1. Ease of sailing (for my wife and I) as some of our friends will lack sailing experience.
2. Ease of berthing space required. I beleive this can me an issue in a lots of ports in the Med (some countries more than others)
3. I am experienced in sailing mono's
4. Price (I realise this is a huge variable but it appears that monos for age and condition offer way better value than cats.)

What appeals about Cats (and then potentially negatives of monos)

1. Stability at mooring
2. Deck space
3. Saloon space
4. Ease of berthing due to two motors (yes a bow thruster will make a big difference to the mono)
5. Ease of launching and accessing an inflatible tender with a small motor (davets etc)
6. Saloon above the water line with better views and visabliity
7. Sailing and motoring speed
8. Two motors
9. Stability at sea

I am not looking for more than two cabins but three will also be fine and the main cabin must have seperate head and shower etc. and offer nice space and comfort!! . I realise that some cats come with the "owners edition" layout etc.
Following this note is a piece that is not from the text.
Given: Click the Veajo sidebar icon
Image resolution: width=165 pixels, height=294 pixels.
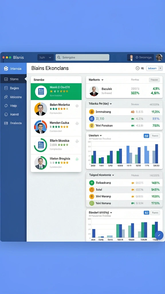Looking at the screenshot, I should click(6, 106).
This post probably has much more to be said ....... but I guess I will leave that to the members as I am sure I have missed a ton of stuff!!!
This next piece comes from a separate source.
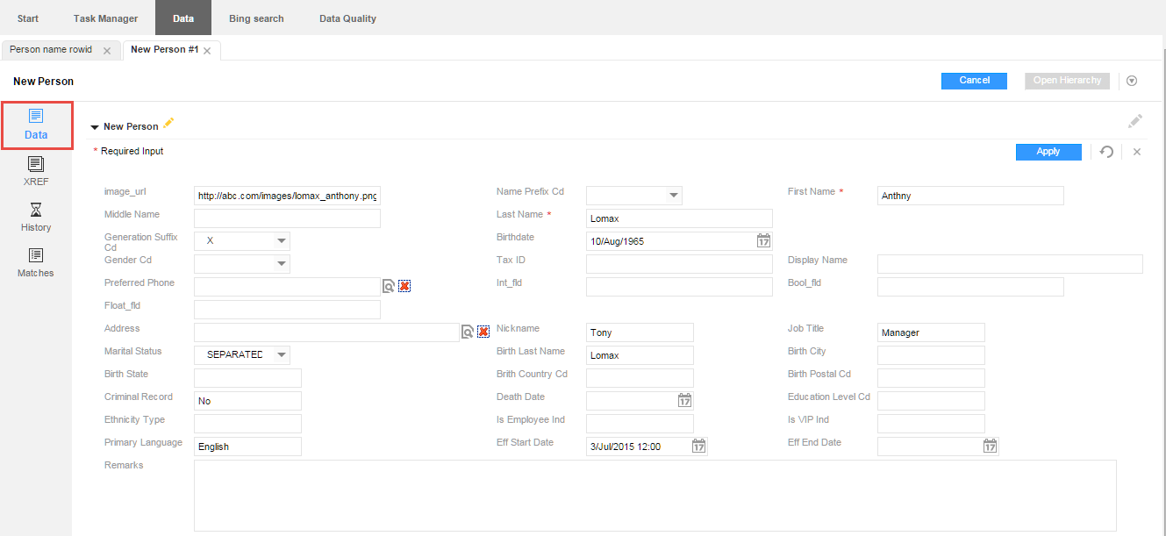
Task: Open the Marital Status dropdown
Action: coord(281,355)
I am open to specific yacht recommendations too!!

Thanks

Steve

Ps ......... Lambretta is my nickname from my Italian friends ....... long story!!
I think you've got the pros and cons about nailed


The only thing I would add to this is to caution you not to compare cats and monos length by length -- they are not comparable like this, because a cat has two hulls, and a mono has one. You might as well say a 40 foot cat is equal to an 80 foot mono, since the cat has 2 x 40 feet of hulls, but this is also not right, since the hulls in a cat are much narrower. The truth is in between -- a 40 foot cruising cat is probably comparable to a 48 foot or maybe 50 foot cruising mono. To compare like for like you need to compare comparable hull volumes, probably the old Thames Measure Gross Registered Tonnage calculation would be ideal for this.

So once you are comparing like for like in terms of hull volume, you will see that many of the differences disappear. Monos are not a better value, for a comparable hull volume. The cost is about the same for like quality, age, etc., for the same hull volume.

Sailing characteristics are somewhat different between monos and cats. A performance-oriented cruising cat, lightly loaded, can be extremely fast, faster than the comparable mono. So your 40 foot cat, if it can be described like this, might be faster than a 50 foot mono. Although I am a mono guy in general, I would absolutely own a hot performance cat, if I had a chance, and the money. That would be something fascinating, which can't be done in any kind of mono. Something like a Gunboat, for example -- wow.

Conversely, a non-performance, cruising-oriented cat like a Lagoon, especially if it is loaded down with cruising gear, might be even much slower than the comparable-by-hull-volume mono.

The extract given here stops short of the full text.